Coagulation dysfunction in aortic dissection patients often leads to increased intraoperative blood loss and transfusion requirements, extending surgical duration and potentially resulting in intra- or postoperative coagulopathy, such as disseminated intravascular coagulation18. Hao et al. further demonstrated that INR is significantly associated with stroke risk in TAR + FET surgery patients and can serve as an independent predictor for postoperative stroke19. D-dimer levels rise within six hours after aortic dissection onset, peaking at 24 h, with sensitivity exceeding 90% within ten days20. D-dimer is thus widely used as a diagnostic marker to exclude ATAAD and for early risk stratification21. Additionally, it is significantly linked to severe postoperative complications and in-hospital mortality in ATAAD patients22.

As a biomarker of myocardial injury, elevated CK-MB levels may indicate coronary artery involvement in ATAAD23, leading to impaired arterial perfusion and a significantly higher incidence of MAO following dissection repair. This finding is consistent with previous studies24. In our research, serum bilirubin, hemoglobin levels, and various inflammatory markers were also identified as predictors of MAO after aortic dissection surgery. This suggests that preoperative comorbidities, such as anemia25, chronic liver disease26, and chronic kidney disease, may increase the risk of postoperative adverse events. These findings highlight the importance of risk stratification and personalized preoperative management for high-risk populations.

Postoperative outcomes for patients with aortic dissection are often complex and difficult to predict27. While simplified models offer greater clinical practicality, they may also compromise predictive performance. Currently, AI-based predictive models require large-scale patient datasets for training to surpass the accuracy of traditional scoring systems28. Given the high-risk nature of aortic dissection surgery, although our predictive model has a relatively smaller sample size compared to traditional risk prediction tools (such as the German Registry for Acute Type A Aortic Dissection score, Additive EuroSCORE, Logistic EuroSCORE, Parsonnet score, and the Cleveland score)29, this AI algorithm-driven risk model offers a novel perspective and a more effective approach to achieving superior predictive accuracy, discriminative power, and clinical utility. Furthermore, this model provides new insights for surgeons to preoperatively assess the surgical risk of ATAAD patients, facilitating the early identification of high-risk individuals and enabling targeted interventions.

Limitation

This study has several limitations.
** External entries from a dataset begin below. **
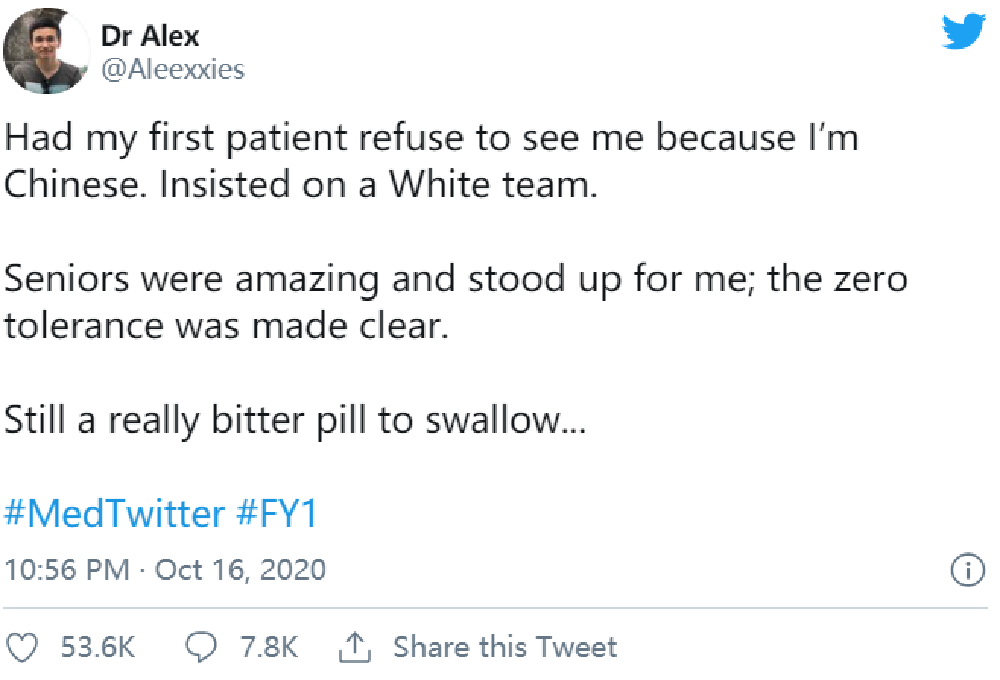Click the 'Still a really bitter pill' line
Viewport: 1000px width, 680px height.
pyautogui.click(x=295, y=421)
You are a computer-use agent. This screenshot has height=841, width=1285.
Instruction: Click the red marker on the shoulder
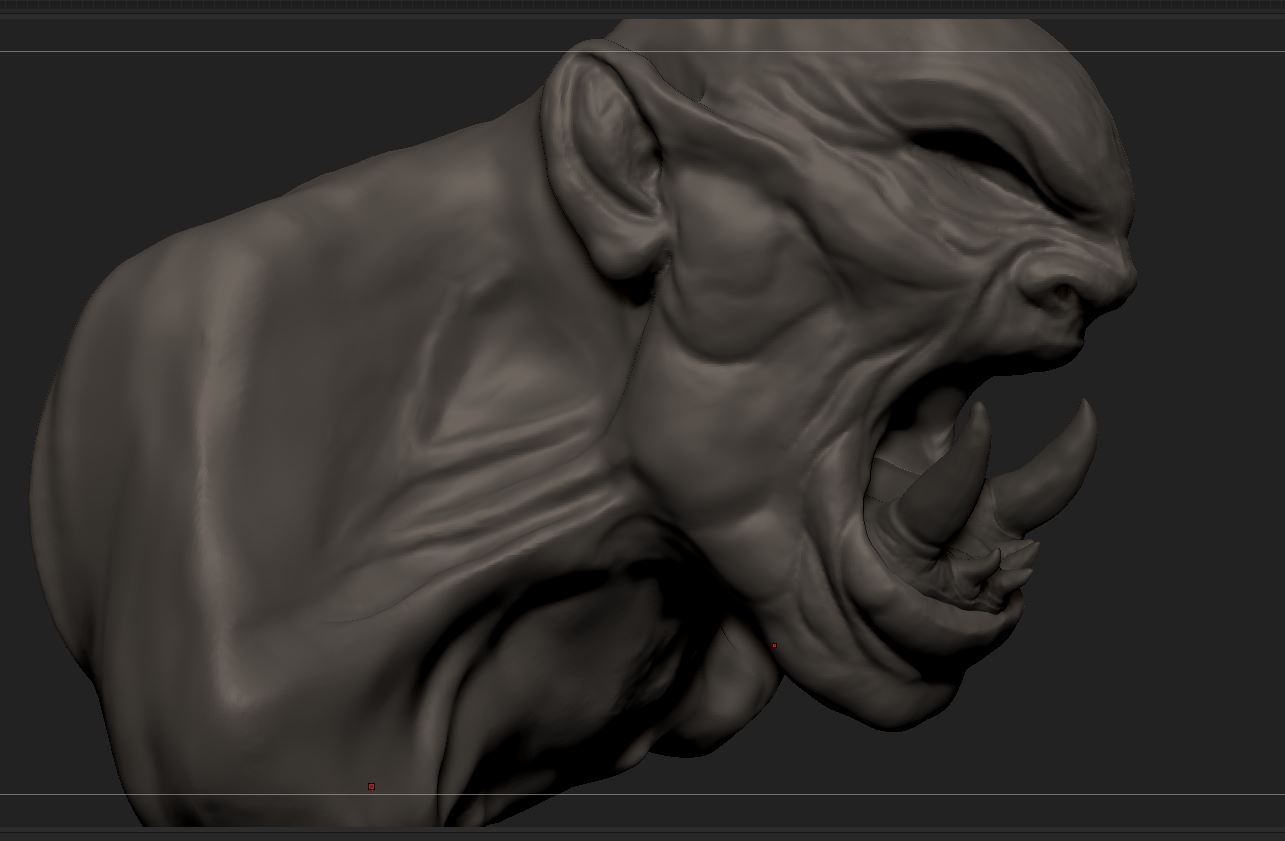pyautogui.click(x=371, y=787)
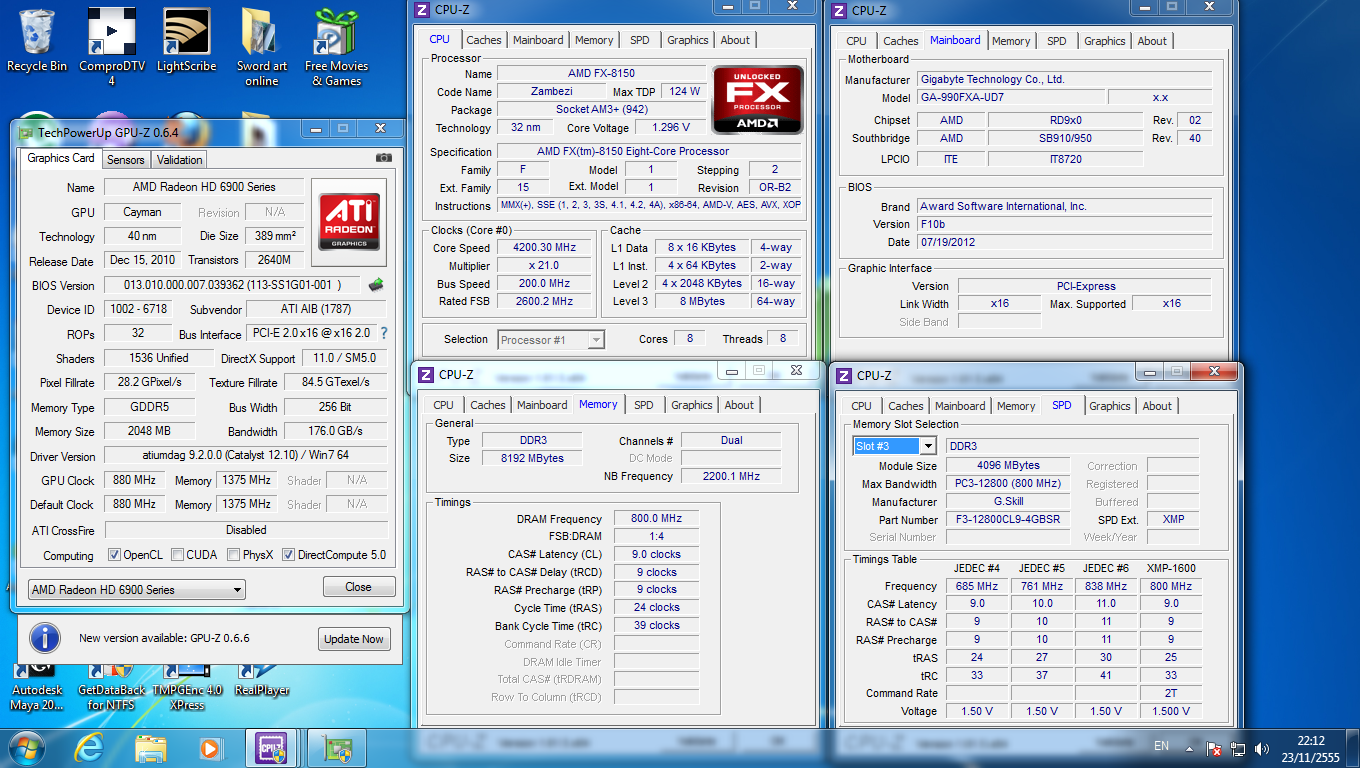The width and height of the screenshot is (1360, 768).
Task: Open the Processor #1 selection dropdown
Action: click(595, 340)
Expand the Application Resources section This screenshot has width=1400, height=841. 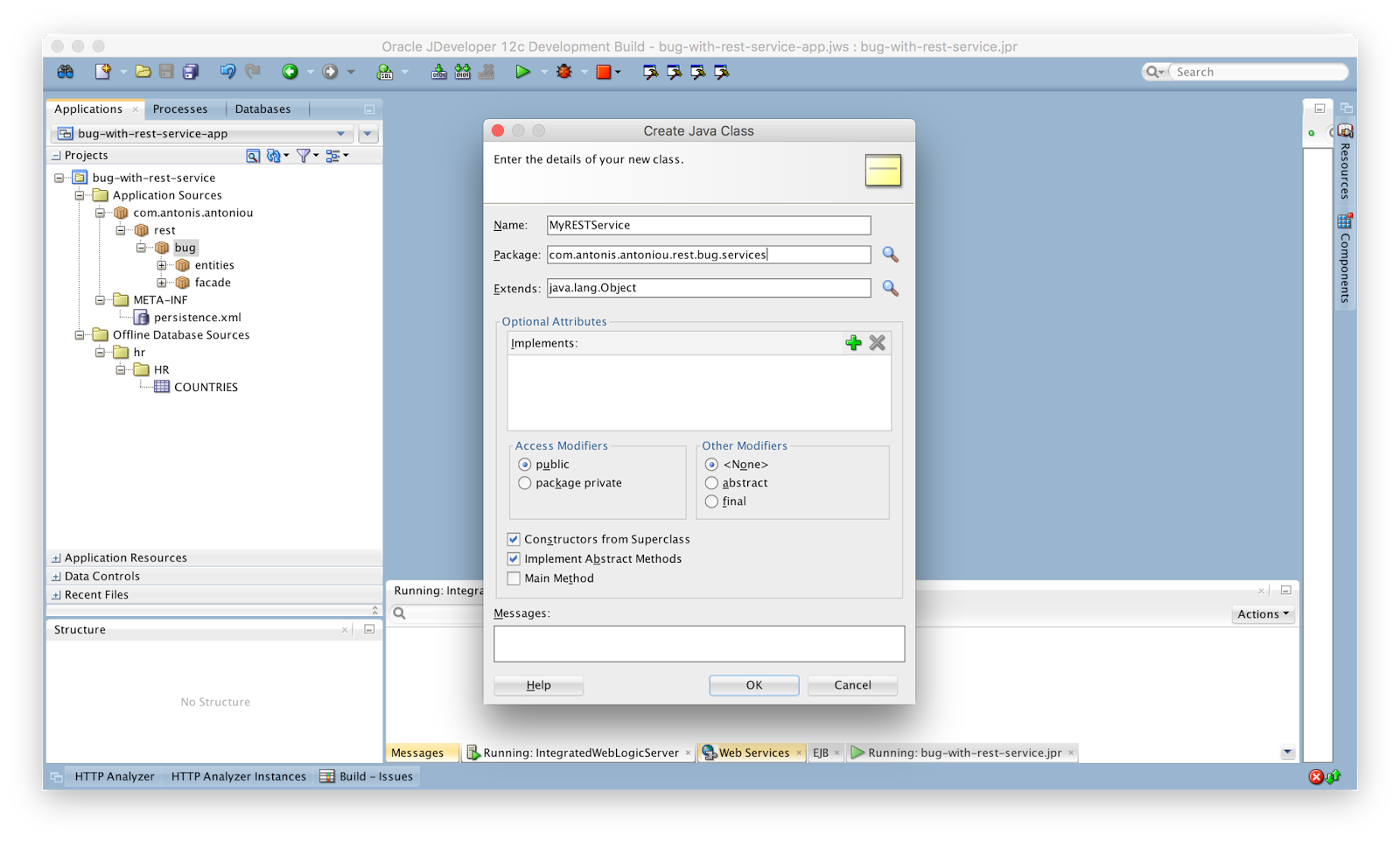click(56, 558)
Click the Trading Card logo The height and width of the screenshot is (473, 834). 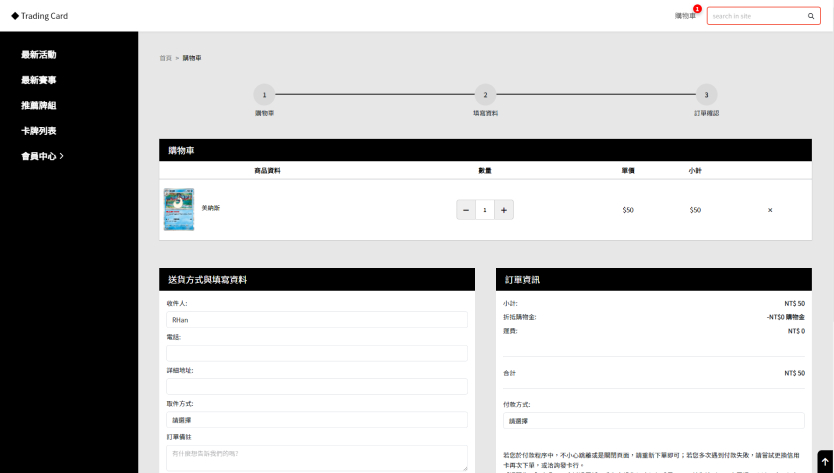point(40,16)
First, it is based on single-center data with a relatively small sample size. Multicenter studies with larger cohorts will be conducted in the future to further validate the model. Second, while preoperative variables were included, intraoperative and early postoperative variables, which could impact outcomes, were not considered, potentially affecting model accuracy. Third, although data completeness was prioritized, the sample size remains relatively small. Larger cohorts are needed to further validate the clinical utility of the model. Lastly, as the model relies on current clinical data, advancements in surgical techniques and instrumentation may necessitate future updates to maintain clinical relevance.

Conclusion

This study successfully developed and validated a predictive model combining RSF and GBM to assess postoperative complication risk in ATAAD patients undergoing TAR + FET. This model aids surgeons in early identification of high-risk patients, enabling personalized, targeted interventions and ultimately enhancing clinical outcomes. However, the model was constructed using only preoperative variables and did not include intraoperative or postoperative data.